Last Updated on August 25, 2016
Life requires acting; successful living demands thoughtful acts. Every good stage manager recognizes the signs; there are those who float through the script, with nary a cognitive engagement; others who involve themselves with an exhaustive turmoil of stipends unpaid; and still, those who think that talent alone will carry one through, despite the mediocrity which has surfaced unabashed, and where fingerprints left behind of tattered devastation betraying the lack of success.
Do we ever really “get over” our own ignorance or arrogance? It is said that the two go hand-in-hand, like cousins who dress identically, or twins who hide their natural jealousies by inventing figments of unborn siblings. It is because we need to compensate for our ignorance that our arrogant character traits surface; and by our arrogant personalities, we reveal the depths of our vacuity.
In history, there never has been a successful civilization based upon anarchical designs; despots and totalitarian conduits aside, such an institutionalization of disarray would never work. We already have that in supposedly “organized” governments: bureaucracies of mammoth proportions that continue to thrive on indolence and disrepair.
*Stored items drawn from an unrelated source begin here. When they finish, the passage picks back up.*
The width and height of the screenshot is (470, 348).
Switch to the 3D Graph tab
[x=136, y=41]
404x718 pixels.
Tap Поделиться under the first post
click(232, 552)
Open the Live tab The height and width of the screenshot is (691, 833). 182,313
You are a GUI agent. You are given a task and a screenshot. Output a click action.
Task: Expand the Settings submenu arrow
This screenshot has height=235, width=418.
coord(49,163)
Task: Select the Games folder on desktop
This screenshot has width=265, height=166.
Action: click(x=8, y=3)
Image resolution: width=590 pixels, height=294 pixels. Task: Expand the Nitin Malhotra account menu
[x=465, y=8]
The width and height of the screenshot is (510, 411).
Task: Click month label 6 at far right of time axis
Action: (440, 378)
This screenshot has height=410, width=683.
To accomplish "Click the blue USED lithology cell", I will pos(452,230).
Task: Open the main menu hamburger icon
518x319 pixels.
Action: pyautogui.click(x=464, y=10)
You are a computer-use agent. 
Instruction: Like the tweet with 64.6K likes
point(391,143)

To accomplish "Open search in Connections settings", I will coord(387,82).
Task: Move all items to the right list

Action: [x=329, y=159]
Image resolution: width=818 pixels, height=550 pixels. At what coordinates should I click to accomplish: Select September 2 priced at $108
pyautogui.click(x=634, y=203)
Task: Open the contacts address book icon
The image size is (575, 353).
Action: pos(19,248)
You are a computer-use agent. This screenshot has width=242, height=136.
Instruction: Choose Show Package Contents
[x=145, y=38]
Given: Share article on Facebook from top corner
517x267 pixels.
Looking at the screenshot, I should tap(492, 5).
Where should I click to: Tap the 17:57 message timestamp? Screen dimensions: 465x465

In a state of anarchy, there isn’t even the semblance of competence; as everything is allowed to work without rules, principles or vicarious rationalizations for perpetual existence, so the inherent despair of personal destruction would prevail over any healthy ego or psyche which attempted to reassemble and reorganize.
But what of individual acts? Does cruelty originate from an anarchy of thoughtless acts, or do they appear from a deliberative consciousness of knowing resolve? Must institutions reflect the disarray of individual minds, or does a collective anarchy somehow transcend the singularity of thoughtful vacuity, and translate by pure osmosis a secularization of bifurcated consciousness? Since when was cruelty excused because of lack of thought, when all throughout history it was precisely that principled requirement which mandated good manners and decorum of proper living?
We have come to a point in history where we have accepted a degraded standard, an institutionalization of mediocrity, and thus the faceless shame of inhumanity. In the end, we will pay a price for such a state of concession, with a thousand cuts inflicted daily.
For the Federal and Postal employee who suffers from a medical condition, such that the medical condition prevents the Federal and Postal employee from performing one or more of the essential elements of his or her positional duties, the daily harassment, hostile environment and constant bludgeoning of the fatigued workforce is but a microcosmic reflection of the greater macro-indicia of a world gone mad. One may take some consolation in the dismissive aside that, “It is nothing personal” – but that is indeed some minor conciliatory excuse.
Filing for Federal Disability Retirement benefits through the U.S. Office of Personnel Management may not be the best option available, but it is that which attempts to preserve a scintilla of dignity, as a safeguard away from the daily imputation of cruelty designed, and a means to avoid the anarchy of thoughtless acts.